Now, back to the rasterizer itself. Lets say I want to change how we use shaders (maybe to reduce the number of state changes). The most obvious spot to look for this code is in the rasterizer. However, the rasterizer does not know about shaders. For that mater it doesn’t know about materials or textures either, and, until recently, did not even know about lights. A fun note on lights: the fixed-function (i.e., Multitexture Material) lighting code used to be handled by players (e.g., the embedded player or stand-alone blenderplayer), which meant we had different fixed-function code for the different players.

Overall, the fact that our rendering code is all over the engine makes it very difficult to maintain. We cannot add a new rasterizer for things like OpenGL 3+ or OpenGL ES (mobile) until we get everything properly encapsulated behind our current rasterizer, which will take time.
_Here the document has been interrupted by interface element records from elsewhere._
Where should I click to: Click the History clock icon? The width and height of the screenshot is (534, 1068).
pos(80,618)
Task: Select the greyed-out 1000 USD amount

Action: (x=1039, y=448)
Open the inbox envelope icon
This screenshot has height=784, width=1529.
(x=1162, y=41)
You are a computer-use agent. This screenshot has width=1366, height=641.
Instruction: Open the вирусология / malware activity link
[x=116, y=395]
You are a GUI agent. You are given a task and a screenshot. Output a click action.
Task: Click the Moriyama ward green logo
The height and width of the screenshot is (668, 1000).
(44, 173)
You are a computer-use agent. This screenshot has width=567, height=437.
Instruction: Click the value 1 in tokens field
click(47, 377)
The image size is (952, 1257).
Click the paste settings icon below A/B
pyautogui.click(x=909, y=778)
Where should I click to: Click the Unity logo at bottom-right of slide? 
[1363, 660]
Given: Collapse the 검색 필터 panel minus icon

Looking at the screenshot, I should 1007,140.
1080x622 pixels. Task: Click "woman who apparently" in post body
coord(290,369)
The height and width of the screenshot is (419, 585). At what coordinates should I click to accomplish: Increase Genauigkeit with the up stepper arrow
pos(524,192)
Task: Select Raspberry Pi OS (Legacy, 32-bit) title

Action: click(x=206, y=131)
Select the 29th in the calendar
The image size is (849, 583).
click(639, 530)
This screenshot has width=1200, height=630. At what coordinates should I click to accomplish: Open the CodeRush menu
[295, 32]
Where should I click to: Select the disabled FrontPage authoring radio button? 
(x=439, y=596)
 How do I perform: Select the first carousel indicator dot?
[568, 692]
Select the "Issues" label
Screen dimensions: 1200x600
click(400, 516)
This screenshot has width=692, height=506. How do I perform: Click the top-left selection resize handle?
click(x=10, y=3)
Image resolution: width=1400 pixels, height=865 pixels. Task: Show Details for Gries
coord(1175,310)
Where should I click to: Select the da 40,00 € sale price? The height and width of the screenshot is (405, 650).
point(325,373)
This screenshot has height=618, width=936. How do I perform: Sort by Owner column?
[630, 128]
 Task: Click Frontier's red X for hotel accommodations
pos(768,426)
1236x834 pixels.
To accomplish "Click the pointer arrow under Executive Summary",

Duplicate Code in VideoTexture

The VideoTexture module sits almost completely apart of the rest of the engine. At first glance this is a good thing (loosely coupled, few dependencies, etc.). However, taking a deeper look at the module shows that it achieves this lack of dependencies by copying large chunks of the render setup code from KX_KetsjiEngine (the core engine class). This creates a large chunk of duplicate code. Now, if a developer wants to fix/change something like how camera projections are handled (e.g., fix something related to orthographic cameras) they might find the code in KX_KetsjiEngine, make the change, and call it a day. However, they have just introduced a bug to the render-to-texture functionality offered by VideoTexture! Overall, I would like to see the VideoTexture features better integrated into the BGE and the VideoTexture module itself phased out. For example, we should just add “native” support for Blender’s movie texture type.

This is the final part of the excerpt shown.